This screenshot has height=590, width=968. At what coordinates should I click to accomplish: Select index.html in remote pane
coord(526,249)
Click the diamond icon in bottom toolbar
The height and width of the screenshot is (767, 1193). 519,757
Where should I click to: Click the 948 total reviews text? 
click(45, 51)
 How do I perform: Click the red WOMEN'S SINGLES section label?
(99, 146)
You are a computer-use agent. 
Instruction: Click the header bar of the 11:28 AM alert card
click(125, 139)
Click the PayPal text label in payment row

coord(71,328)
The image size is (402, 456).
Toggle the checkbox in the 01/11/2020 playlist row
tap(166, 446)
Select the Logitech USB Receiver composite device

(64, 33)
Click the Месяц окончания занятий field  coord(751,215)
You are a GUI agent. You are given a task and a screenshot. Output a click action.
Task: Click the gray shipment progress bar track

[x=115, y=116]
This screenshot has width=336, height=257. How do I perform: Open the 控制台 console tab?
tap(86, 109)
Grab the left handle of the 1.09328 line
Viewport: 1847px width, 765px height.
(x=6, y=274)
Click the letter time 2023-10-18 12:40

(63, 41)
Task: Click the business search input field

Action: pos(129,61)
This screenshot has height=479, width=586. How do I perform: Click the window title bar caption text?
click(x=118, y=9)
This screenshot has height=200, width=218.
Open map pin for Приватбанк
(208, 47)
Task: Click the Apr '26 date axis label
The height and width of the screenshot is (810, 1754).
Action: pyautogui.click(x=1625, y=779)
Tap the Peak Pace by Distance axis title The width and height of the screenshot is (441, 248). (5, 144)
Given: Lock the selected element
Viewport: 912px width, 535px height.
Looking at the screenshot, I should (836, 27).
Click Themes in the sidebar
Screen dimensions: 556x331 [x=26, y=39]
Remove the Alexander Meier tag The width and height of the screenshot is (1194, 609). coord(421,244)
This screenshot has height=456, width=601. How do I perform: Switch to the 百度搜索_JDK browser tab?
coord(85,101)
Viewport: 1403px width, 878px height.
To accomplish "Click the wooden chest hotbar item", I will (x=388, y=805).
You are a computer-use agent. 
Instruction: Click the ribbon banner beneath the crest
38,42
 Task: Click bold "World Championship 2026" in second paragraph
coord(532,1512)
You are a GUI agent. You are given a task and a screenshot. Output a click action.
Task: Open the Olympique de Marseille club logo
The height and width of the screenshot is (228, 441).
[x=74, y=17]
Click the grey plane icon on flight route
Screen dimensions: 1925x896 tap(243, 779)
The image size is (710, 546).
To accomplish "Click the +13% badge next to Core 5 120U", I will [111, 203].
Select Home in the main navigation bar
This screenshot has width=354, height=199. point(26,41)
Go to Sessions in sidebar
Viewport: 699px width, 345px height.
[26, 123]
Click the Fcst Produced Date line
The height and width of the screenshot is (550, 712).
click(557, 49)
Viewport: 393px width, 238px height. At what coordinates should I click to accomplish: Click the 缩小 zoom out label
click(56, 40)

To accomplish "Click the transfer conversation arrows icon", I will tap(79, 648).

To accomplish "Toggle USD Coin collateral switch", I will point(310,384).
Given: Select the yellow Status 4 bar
---
**Goal of the exercise**. Retype the portion of the data above that starts on the line with "Task: Click the gray" and finishes on the line with "Remove the Alexander", including both of those lines.

**Answer area**.
Task: Click the gray shipment progress bar track

[x=115, y=116]
This screenshot has width=336, height=257. How do I perform: Open the 控制台 console tab?
tap(86, 109)
Grab the left handle of the 1.09328 line
Viewport: 1847px width, 765px height.
(x=6, y=274)
Click the letter time 2023-10-18 12:40

(63, 41)
Task: Click the business search input field

Action: pos(129,61)
This screenshot has height=479, width=586. How do I perform: Click the window title bar caption text?
click(x=118, y=9)
This screenshot has height=200, width=218.
Open map pin for Приватбанк
(208, 47)
Task: Click the Apr '26 date axis label
The height and width of the screenshot is (810, 1754).
Action: pyautogui.click(x=1625, y=779)
Tap the Peak Pace by Distance axis title The width and height of the screenshot is (441, 248). (5, 144)
Given: Lock the selected element
Viewport: 912px width, 535px height.
Looking at the screenshot, I should (836, 27).
Click Themes in the sidebar
Screen dimensions: 556x331 [x=26, y=39]
Remove the Alexander Meier tag The width and height of the screenshot is (1194, 609). coord(421,244)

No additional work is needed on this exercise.